**Try it:**
In the lines below, find the one that contains "Click the Zakwan user avatar" and write it out exactly, along with every line that follows it.

**Entries shown:**
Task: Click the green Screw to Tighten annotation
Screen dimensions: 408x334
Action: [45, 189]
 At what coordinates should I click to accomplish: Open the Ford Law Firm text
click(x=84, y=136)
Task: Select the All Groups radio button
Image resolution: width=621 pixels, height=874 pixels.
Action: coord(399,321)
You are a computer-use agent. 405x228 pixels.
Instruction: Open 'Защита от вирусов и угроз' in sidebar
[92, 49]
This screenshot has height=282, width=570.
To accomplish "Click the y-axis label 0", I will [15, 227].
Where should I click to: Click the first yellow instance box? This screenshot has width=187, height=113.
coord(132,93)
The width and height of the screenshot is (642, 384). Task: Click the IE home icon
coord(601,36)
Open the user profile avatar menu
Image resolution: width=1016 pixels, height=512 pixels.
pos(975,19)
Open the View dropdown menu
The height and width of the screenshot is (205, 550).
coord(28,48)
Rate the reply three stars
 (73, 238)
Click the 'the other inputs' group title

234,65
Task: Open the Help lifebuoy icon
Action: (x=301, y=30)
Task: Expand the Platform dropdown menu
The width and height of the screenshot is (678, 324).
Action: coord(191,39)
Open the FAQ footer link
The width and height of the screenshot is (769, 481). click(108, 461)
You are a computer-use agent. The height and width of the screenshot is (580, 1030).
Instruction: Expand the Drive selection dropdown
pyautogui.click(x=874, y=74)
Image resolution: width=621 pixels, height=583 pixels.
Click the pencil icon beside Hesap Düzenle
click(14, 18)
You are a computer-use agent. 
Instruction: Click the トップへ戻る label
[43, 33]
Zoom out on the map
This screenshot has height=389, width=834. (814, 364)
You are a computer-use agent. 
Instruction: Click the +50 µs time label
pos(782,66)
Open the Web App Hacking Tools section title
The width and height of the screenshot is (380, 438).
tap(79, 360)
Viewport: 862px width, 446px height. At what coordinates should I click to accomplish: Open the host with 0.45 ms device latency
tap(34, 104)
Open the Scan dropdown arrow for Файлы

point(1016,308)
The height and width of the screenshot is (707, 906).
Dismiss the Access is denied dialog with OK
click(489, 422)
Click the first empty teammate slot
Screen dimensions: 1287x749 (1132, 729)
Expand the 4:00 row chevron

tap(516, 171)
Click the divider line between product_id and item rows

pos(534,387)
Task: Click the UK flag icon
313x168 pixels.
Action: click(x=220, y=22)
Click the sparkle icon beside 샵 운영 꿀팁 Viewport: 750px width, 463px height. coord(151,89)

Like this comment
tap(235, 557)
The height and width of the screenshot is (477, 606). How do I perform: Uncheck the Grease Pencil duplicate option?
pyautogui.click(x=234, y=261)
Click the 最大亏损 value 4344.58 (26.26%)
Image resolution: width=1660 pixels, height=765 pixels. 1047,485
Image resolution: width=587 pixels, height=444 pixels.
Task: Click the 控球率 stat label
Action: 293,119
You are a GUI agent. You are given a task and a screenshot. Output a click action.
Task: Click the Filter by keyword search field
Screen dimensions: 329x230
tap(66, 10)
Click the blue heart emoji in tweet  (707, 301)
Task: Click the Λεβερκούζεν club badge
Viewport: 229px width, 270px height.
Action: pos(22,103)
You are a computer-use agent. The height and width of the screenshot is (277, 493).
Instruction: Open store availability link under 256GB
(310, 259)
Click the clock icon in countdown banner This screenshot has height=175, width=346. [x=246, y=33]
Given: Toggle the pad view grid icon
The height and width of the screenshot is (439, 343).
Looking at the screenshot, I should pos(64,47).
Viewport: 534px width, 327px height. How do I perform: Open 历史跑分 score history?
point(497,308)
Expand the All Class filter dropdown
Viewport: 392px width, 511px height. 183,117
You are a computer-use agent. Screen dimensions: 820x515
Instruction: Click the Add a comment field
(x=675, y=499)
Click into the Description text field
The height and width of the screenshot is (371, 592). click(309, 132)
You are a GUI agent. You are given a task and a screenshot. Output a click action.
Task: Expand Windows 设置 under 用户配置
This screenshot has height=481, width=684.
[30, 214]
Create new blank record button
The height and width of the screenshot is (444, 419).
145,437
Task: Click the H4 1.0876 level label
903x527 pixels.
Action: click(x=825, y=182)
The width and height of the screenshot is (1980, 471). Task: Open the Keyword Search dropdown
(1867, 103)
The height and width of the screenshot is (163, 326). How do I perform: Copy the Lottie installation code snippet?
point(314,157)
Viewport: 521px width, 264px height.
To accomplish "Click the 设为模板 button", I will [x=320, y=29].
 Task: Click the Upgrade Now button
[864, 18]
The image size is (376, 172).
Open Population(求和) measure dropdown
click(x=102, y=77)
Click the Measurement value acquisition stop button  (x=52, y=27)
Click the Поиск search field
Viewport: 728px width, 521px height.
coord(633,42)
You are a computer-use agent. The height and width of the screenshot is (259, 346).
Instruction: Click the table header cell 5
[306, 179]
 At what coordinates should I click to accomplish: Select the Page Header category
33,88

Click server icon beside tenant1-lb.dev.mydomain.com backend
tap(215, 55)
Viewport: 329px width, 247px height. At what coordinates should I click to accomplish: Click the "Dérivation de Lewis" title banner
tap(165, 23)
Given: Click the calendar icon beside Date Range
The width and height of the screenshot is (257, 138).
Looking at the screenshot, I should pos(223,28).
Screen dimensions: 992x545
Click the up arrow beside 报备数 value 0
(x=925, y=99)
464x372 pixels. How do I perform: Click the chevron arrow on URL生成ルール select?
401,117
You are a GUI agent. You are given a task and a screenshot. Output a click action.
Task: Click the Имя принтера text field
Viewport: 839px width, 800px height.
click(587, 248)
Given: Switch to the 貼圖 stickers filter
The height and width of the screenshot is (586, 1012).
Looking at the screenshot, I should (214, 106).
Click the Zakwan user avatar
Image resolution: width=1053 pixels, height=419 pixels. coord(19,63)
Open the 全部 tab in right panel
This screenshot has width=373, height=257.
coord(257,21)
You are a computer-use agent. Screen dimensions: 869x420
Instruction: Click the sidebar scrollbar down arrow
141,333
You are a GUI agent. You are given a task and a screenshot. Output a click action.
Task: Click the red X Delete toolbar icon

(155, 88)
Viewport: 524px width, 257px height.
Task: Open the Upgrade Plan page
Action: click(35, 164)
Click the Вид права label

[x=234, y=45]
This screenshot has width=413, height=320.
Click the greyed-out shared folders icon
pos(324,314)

**Solution to this problem:**
Click the Zakwan user avatar
Image resolution: width=1053 pixels, height=419 pixels. coord(19,63)
Open the 全部 tab in right panel
This screenshot has width=373, height=257.
coord(257,21)
You are a computer-use agent. Screen dimensions: 869x420
Instruction: Click the sidebar scrollbar down arrow
141,333
You are a GUI agent. You are given a task and a screenshot. Output a click action.
Task: Click the red X Delete toolbar icon

(155, 88)
Viewport: 524px width, 257px height.
Task: Open the Upgrade Plan page
Action: click(35, 164)
Click the Вид права label

[x=234, y=45]
This screenshot has width=413, height=320.
Click the greyed-out shared folders icon
pos(324,314)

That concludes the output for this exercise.